[Date Prev][Date Next][Thread Prev][Thread Next][Date Index][Thread Index]

Re: [Condor-users] administrator SIGQUIT vs condor_vacate SIGTERM



Rob,

> On Windows, when a local user evicts a job from their system using
> condor_vacate, the job gets a SIGTERM, shuts down gracefully, and is
> re-queued:
> 
> 
> 12/18 13:54:20 Create_Process succeeded, pid=2332
> 12/18 13:56:28 Got SIGTERM. Performing graceful shutdown.
> 12/18 13:56:28 ShutdownGraceful all jobs.
> 12/18 13:56:28 Process exited, pid=2332, status=-1073741510
> 12/18 13:56:28 Last process exited, now Starter is exiting
> 12/18 13:56:28 **** condor_starter (condor_STARTER) EXITING WITH STATUS 0

Your analysis here is wrong.  The STARTER gets SIGTERM.  It then kills
the job.

> In the job .log, this action is described as:
> 
> 004 (036.000.000) 12/18 15:51:55 Job was evicted.
>          (0) Job was not checkpointed.
> 
> The job will be run anew on another client, as expected.

This is because the STARTER knows it killed the job itself.

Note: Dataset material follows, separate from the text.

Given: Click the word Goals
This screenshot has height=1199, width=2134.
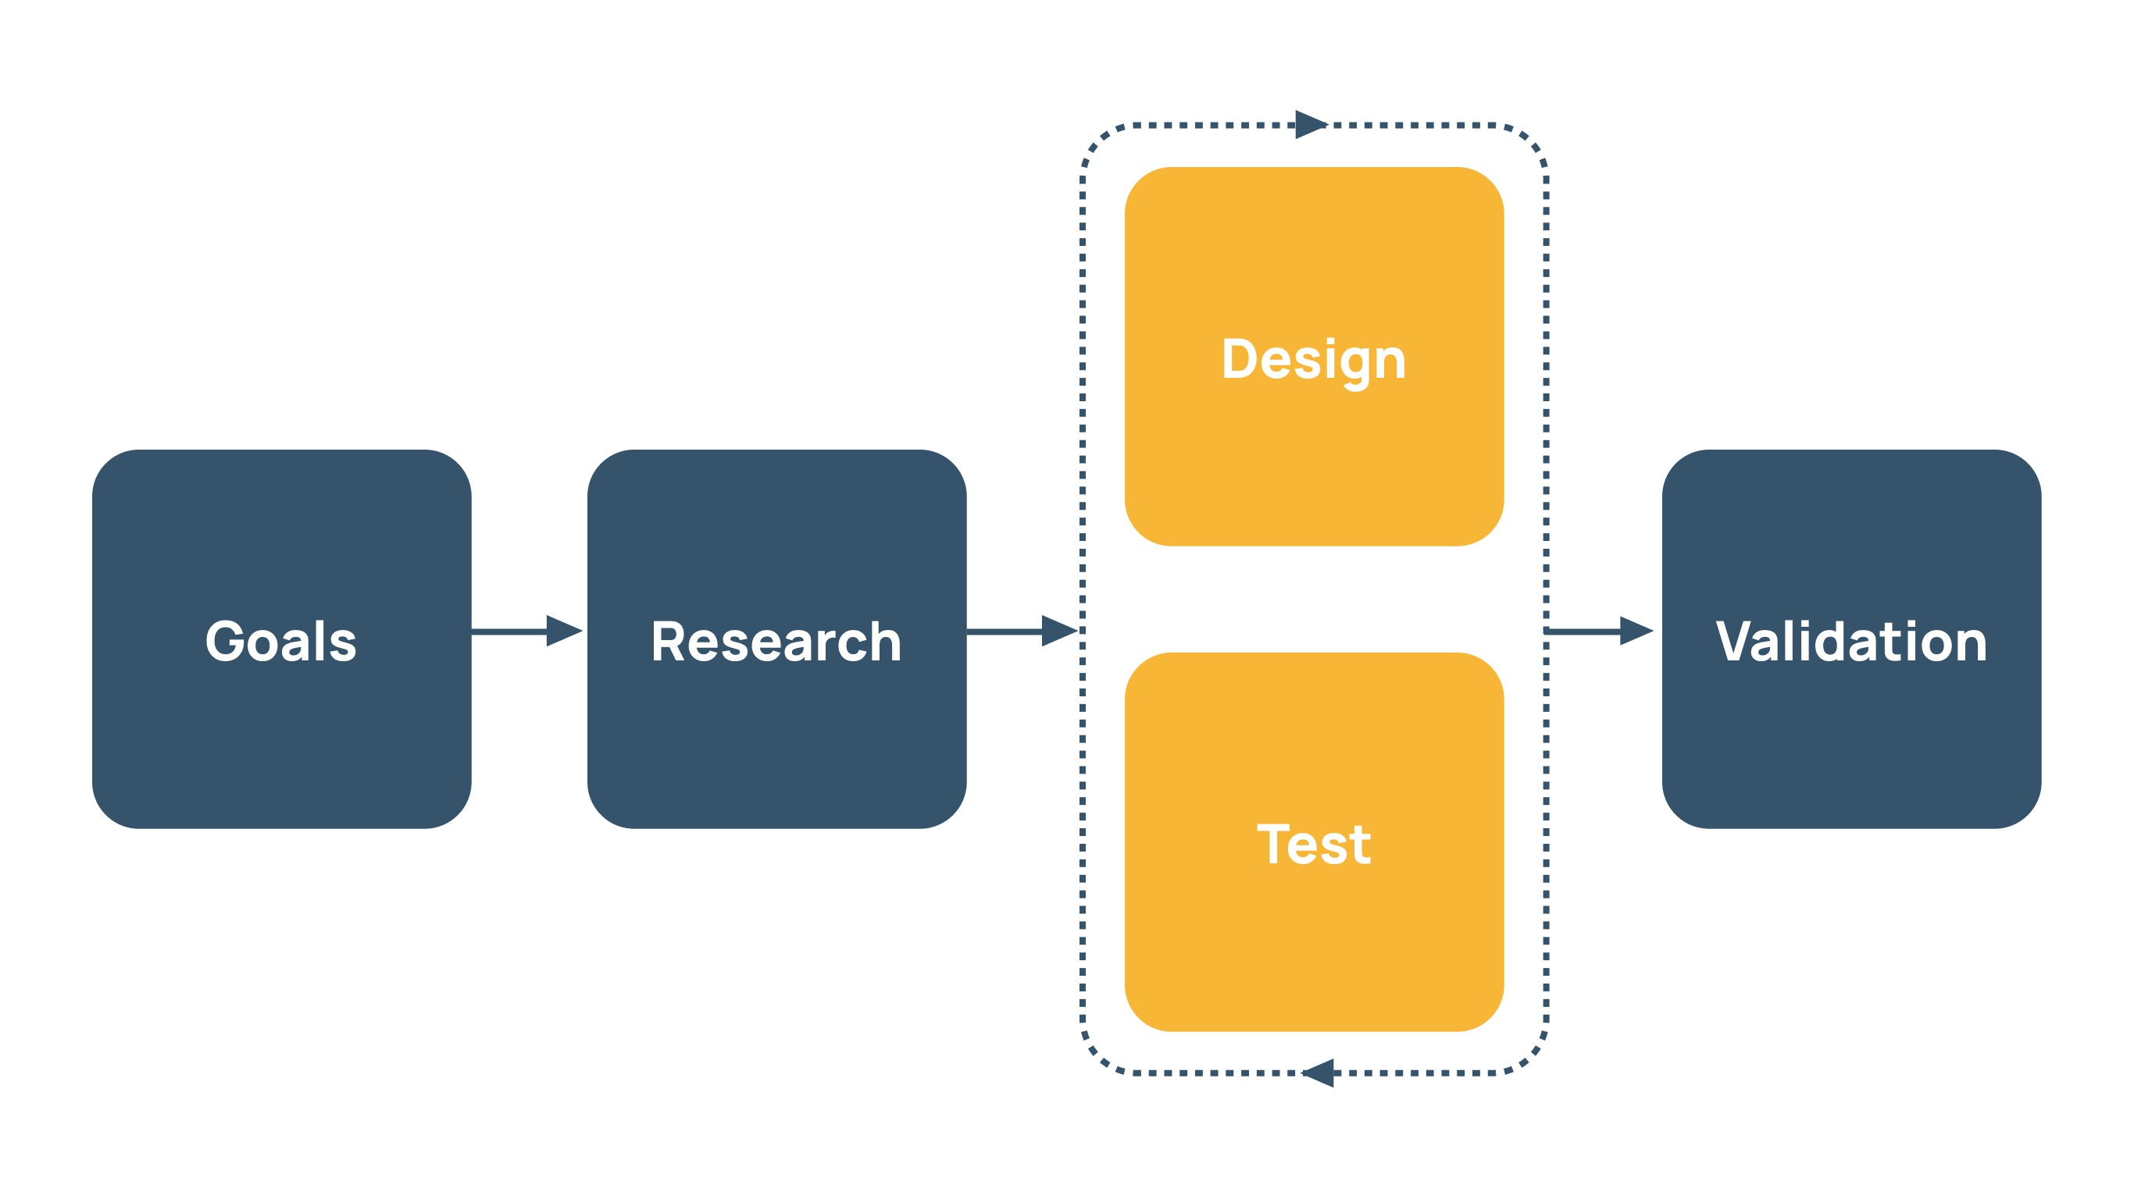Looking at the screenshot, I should click(281, 642).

> But when a local administrator uses the task manager to end the
> condor_exec process, the job gets a SIGQUIT, shuts down quickly and is
> not re-queued:
> 
> 12/18 14:04:20 Create_Process succeeded, pid=2628
> 12/18 14:12:33 Process exited, pid=2628, status=1
> 12/18 14:12:33 Got SIGQUIT.  Performing fast shutdown.
> 12/18 14:12:33 ShutdownFast all jobs.
> 12/18 14:12:33 **** condor_starter (condor_STARTER) EXITING WITH STATUS 0

Note that the SIGQUIT comes after the job has exited.  This is part of
the normal termination of the STARTER by the STARTD after the job has
finished.  The STARTER doesn't know why the job exited, only that it did.
 
> The job .log still shows "normal termination", as if the job had run to
> completion, but with return value 1 instead of 0:
> 
> 005 (037.000.000) 12/18 15:53:37 Job terminated.
>          (1) Normal termination (return value 1)

This is correct, the STARTER saw the job exit normally (the STARTER
didn't kill it).  The exit status is from the job, not the STARTER.

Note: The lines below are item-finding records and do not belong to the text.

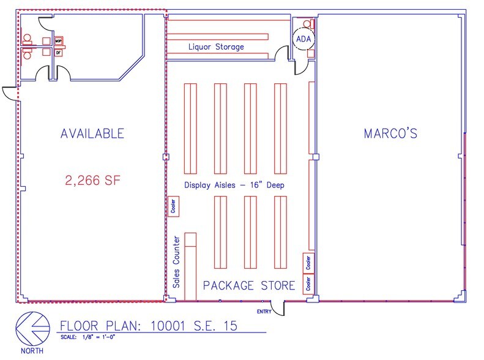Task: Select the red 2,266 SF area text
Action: pyautogui.click(x=92, y=181)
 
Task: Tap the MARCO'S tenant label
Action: pyautogui.click(x=390, y=133)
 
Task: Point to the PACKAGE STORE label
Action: pyautogui.click(x=248, y=285)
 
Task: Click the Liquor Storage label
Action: pyautogui.click(x=216, y=47)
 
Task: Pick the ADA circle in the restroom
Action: pyautogui.click(x=303, y=39)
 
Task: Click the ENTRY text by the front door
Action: pyautogui.click(x=264, y=311)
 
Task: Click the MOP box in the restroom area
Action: pyautogui.click(x=59, y=41)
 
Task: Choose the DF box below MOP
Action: pyautogui.click(x=59, y=53)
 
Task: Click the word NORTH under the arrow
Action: pyautogui.click(x=31, y=352)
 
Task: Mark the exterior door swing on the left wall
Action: pyautogui.click(x=10, y=94)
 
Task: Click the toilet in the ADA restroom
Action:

> Condor apparently knows something is wrong, and sets exit status 1
> accordingly, but doesn't reschedule, so I've now "lost" a job. What is
> the reasoning behind this behavior, and how can I change it so I don't
> lose jobs when administrators send them SIGQUIT?

Again, it is the job, not Condor, that sets the exit status.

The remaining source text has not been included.